This article was published 01/02/2013 (4861 days ago), so information in it may no longer be current.
She’ll play for herself and her team, of course.
And with a Bison on her back, she’ll also play for Manitoba.
But there will also be someone else Shannon Birchard will be playing for when she takes to the ice this weekend in Fort McMurray, Alta., for the M&M Meat Shops Canadian Juniors — the Birchard sibling who won’t be playing.
“I’m definitely going to be taking that with me. We are definitely going to be trying to do this for them as well as ourselves,” Birchard said Thursday.
A quick recap: While Shannon Birchard was winning her second straight Manitoba junior women’s title last month, her brother Daniel was on the losing end of an epic junior men’s final that the winner — Matt Dunstone — described as “a game for the ages.”
“It was the best game I’ve ever been a part of,” Dunstone said Thursday as he waited along with the Birchard team for a connecting flight in Calgary, “and the best game anyone on my team has ever been a part of.”
After 12 gruelling ends that included a game-tying steal by Birchard in the 10th end, a rare 11th-end blank and then finally the game-winner by Dunstone in the 12th, Daniel Birchard found himself on the outside looking in even as his sister was winning an incredibly tight final of her own — on a 10th end measure.
It was a heartbreaking loss for the previously undefeated Daniel, who also went undefeated at the provincial juniors in 2011 only to also lose that final.
His sister knows better than most how her brother must be feeling. While Shannon Birchard is now the two-time defending Manitoba junior champion, she also knows the heartache of a tough loss in a final.
Birchard went 10-2 and finished in first place in the round robin in her Canadian juniors debut last year, but then got shelled in a poorly played final, giving up a four-ender in the fourth end and then a steal of five in the very next end en route to a 12-6 loss to Alberta’s Jocelyn Peterman.

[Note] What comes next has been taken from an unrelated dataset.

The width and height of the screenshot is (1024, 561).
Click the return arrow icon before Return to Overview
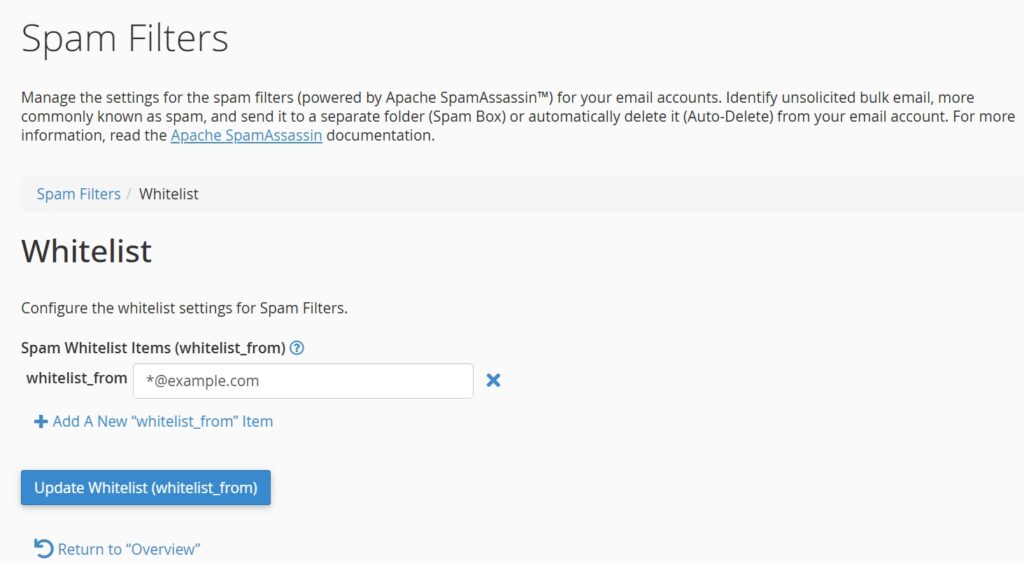(44, 548)
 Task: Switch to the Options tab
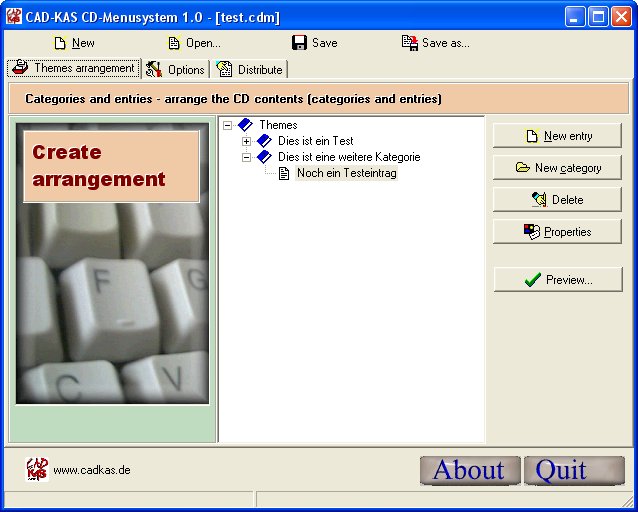175,69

“We were kicking ourselves after that game, just knowing that we could have played better,” recalled Birchard. “But I’ve learned a lot from that final and we’ve gotten over the loss.”
Only Birchard and lead Mariah Mondor are returnees from that team, with third Nicole Sigvaldason and second Sheyna Andries joining the team this year.
Dunstone, meanwhile, comes into this year’s Canadian Juniors with no baggage and high expectations. His squad is young — Dunstone and third Colton Lott are just 17, lead Brendan MacCuish is 18 and second Daniel Grant is 19 — and with the exception of Lott, who played at last year’s Canadian Juniors, they are rookies on the national stage.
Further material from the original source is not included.